• [Task requirements]
Revise the part that opens with the line containing "Image resolution: width=1392" and runs through the end of the records, changing "chevron" to "arrow" and keeping everything else the same. Omit the pictures from your version.

Item-finding records
'''

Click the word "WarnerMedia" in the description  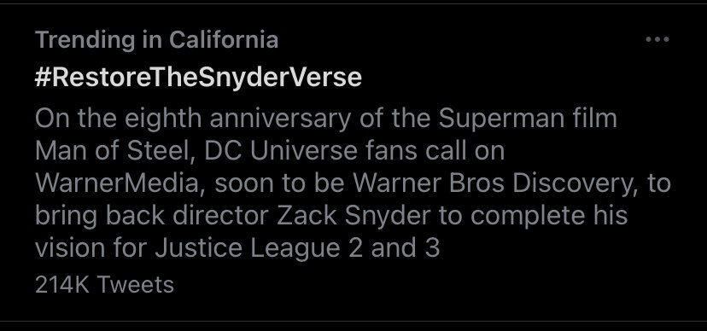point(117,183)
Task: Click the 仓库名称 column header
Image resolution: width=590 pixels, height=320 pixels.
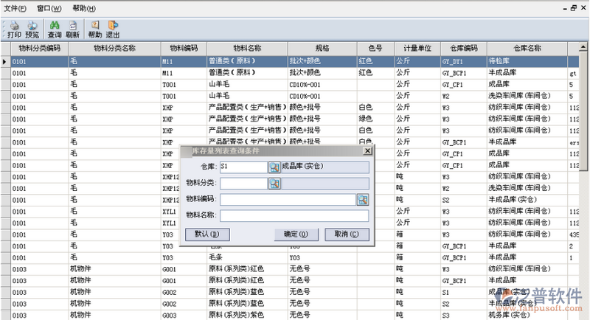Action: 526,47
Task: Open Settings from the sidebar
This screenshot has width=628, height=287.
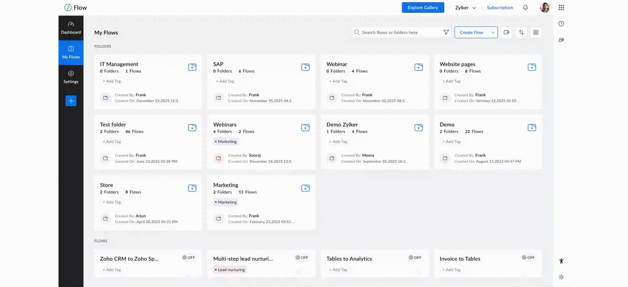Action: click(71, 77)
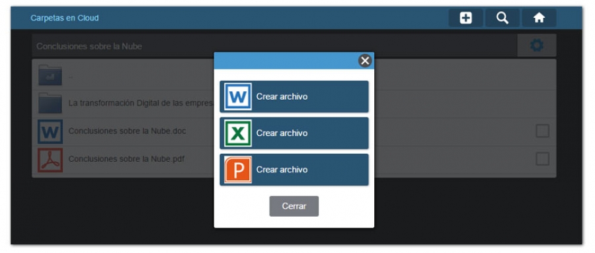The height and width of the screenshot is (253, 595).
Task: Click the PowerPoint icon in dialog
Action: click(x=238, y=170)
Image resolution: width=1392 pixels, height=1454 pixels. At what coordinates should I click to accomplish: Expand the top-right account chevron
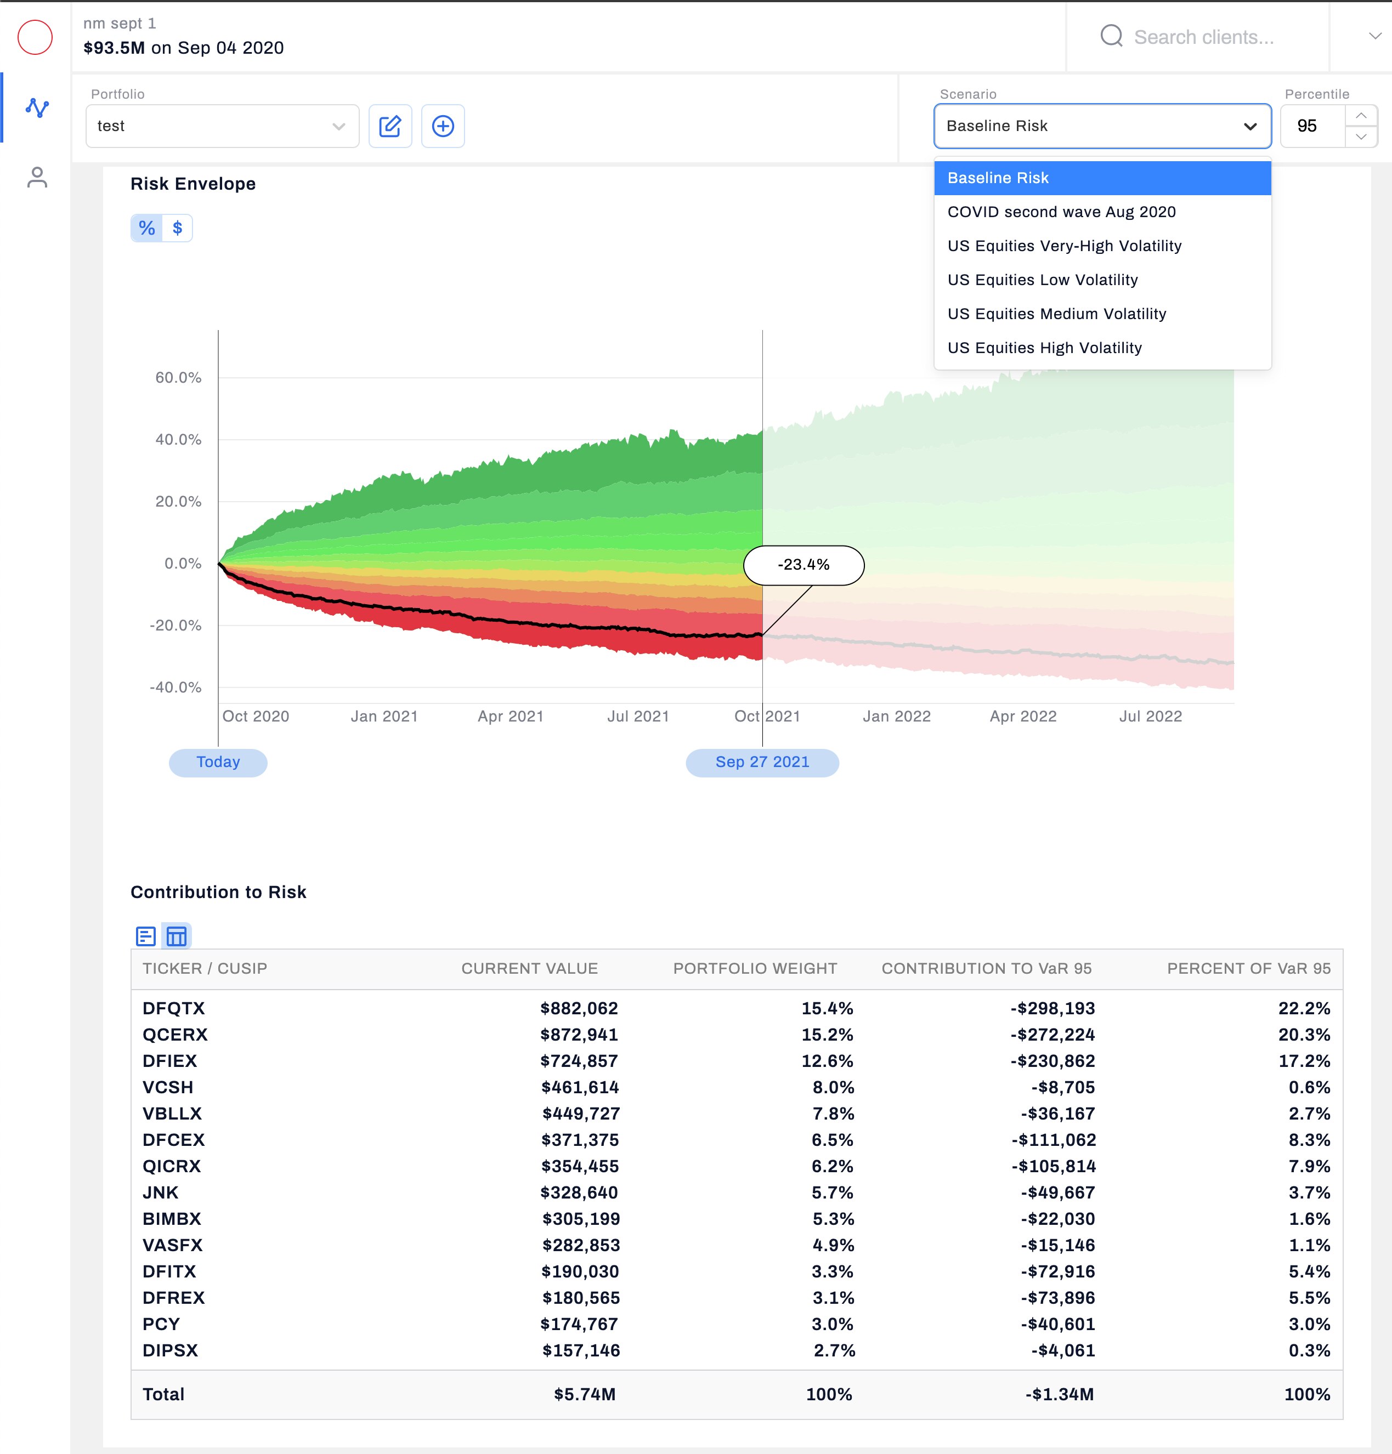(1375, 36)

'''

• [Solution]
Image resolution: width=1392 pixels, height=1454 pixels. At what coordinates should I click to accomplish: Expand the top-right account arrow
(1375, 36)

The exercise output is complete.